Task directions
Pull each line holding the word "cell" from the data.

•••••

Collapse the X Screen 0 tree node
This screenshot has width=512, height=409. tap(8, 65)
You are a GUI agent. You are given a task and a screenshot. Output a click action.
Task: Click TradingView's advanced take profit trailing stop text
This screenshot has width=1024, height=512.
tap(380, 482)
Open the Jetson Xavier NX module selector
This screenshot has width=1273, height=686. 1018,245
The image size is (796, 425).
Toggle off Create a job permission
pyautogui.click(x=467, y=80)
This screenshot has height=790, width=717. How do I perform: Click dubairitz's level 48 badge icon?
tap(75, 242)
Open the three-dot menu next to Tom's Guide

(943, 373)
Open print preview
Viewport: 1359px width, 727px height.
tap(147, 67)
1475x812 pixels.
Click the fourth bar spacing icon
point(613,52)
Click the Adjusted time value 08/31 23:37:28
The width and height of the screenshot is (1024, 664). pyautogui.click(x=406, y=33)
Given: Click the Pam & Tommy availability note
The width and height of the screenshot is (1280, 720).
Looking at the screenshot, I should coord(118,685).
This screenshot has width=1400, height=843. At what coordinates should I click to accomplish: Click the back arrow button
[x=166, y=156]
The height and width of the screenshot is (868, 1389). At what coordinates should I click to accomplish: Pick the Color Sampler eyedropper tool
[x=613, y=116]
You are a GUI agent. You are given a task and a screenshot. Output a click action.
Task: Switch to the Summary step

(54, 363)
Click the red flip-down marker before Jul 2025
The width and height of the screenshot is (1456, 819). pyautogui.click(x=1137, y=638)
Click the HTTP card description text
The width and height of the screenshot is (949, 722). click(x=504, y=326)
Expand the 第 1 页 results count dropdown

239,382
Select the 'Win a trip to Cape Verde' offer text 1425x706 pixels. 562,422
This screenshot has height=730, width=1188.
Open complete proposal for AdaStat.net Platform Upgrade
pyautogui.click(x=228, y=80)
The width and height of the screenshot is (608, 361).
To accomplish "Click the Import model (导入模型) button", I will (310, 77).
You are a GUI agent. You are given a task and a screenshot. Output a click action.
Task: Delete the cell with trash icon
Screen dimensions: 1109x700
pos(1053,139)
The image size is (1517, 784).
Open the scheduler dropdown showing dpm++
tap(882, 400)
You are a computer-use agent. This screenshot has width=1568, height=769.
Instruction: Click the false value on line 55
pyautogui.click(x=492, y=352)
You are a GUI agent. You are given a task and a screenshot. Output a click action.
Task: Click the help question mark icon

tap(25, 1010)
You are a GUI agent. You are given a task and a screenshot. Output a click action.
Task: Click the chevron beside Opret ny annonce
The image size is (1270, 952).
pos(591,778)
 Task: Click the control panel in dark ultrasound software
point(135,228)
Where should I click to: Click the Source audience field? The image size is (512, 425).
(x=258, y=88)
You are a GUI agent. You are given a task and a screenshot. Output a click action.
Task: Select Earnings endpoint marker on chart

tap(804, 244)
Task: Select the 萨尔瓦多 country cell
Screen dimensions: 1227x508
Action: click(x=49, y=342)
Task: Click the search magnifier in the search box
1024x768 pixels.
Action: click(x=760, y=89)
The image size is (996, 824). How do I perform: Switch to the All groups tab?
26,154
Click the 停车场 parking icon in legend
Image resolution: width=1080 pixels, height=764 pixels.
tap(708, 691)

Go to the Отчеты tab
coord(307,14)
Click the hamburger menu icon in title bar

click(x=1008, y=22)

•••••

Solution for this problem
Task: Delete the cell with trash icon
Task: Select the 萨尔瓦多 country cell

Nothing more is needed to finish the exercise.